Seigneur, nous nous prosternons devant ta croix. Voilà ce que nous voulons faire, faces tournées vers la terre, vers ce bout de terre, qui seul nous reste encore familier. Ou plutôt, nous nous tenons, comme le publicain dans le Temple, en silence, à une certaine distance, n’osant même pas lever nos yeux pour te regarder. Car notre regard se perdrait dans un néant. Ou alors on préfère regarder ailleurs , on se détourne, comme d’un lépreux, dit l’Écriture. Un mélange de sentiment de honte, de négation et de scandale nous guette. L’impression que ce lieu même, où nous nous tenons, habituellement si stable, se prépare à se disloquer sous nos pieds, comme durant un tremblement de terre. Rien ne se tient ? Plus rien ne tient plus ? On dirait … si Dieu est mort !
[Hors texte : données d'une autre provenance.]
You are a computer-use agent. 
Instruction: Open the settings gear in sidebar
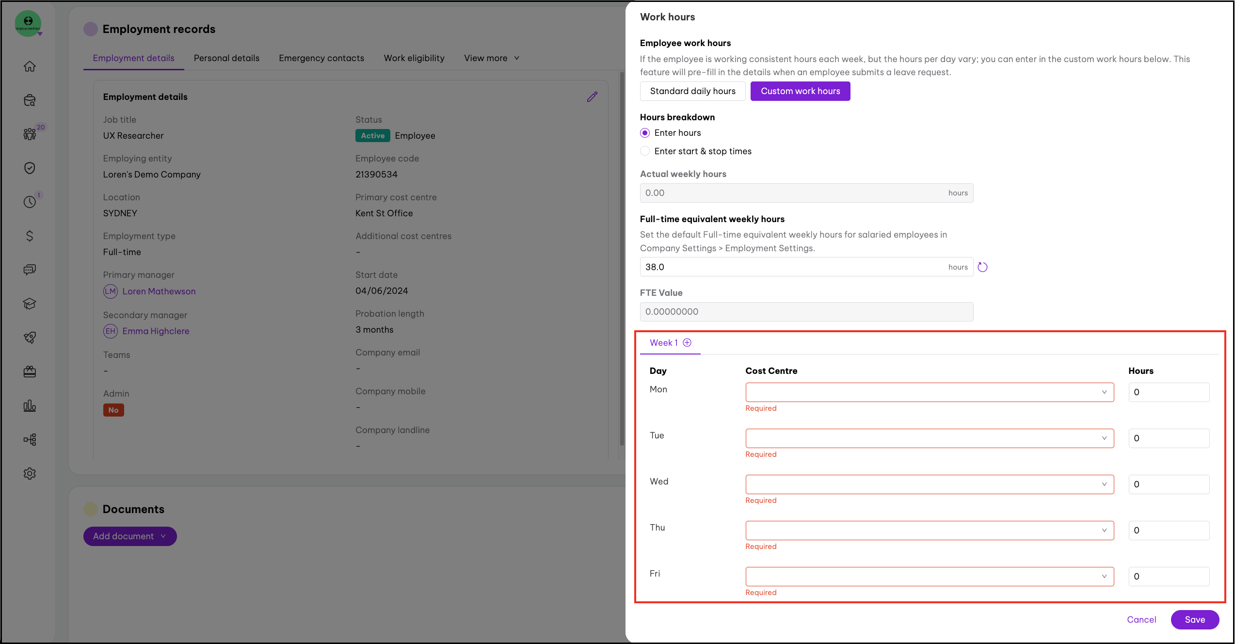click(x=30, y=474)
Du coup, pour retrouver comme même la stabilité, nous levons les yeux. Et nous fixons notre regard sur ta croix, sur laquelle tu es suspendu, sur laquelle est suspendu le salut du monde. On peut fixer notre regard, même si l’impression d’être suspendu, avec ta croix, au milieu d’un vide persiste.
Mais que voyons nous ? Que contemplons nous ? Est-ce un miroir ? Est-ce un reflet ? Un miroir de notre histoire, ou un reflet de nos âmes ? Oui, tout est écrit dans ce Livre crucifié ? Qu’est ce que nous avons crucifié, qui est mort devant nos yeux et par nos mains aujourd’hui ? Un monde connu ? Oui, un monde trop bien connu, notre ancienne solitude, notre ancien monde est crucifié, le monde ancien a disparu, nous dit encore l’Écriture !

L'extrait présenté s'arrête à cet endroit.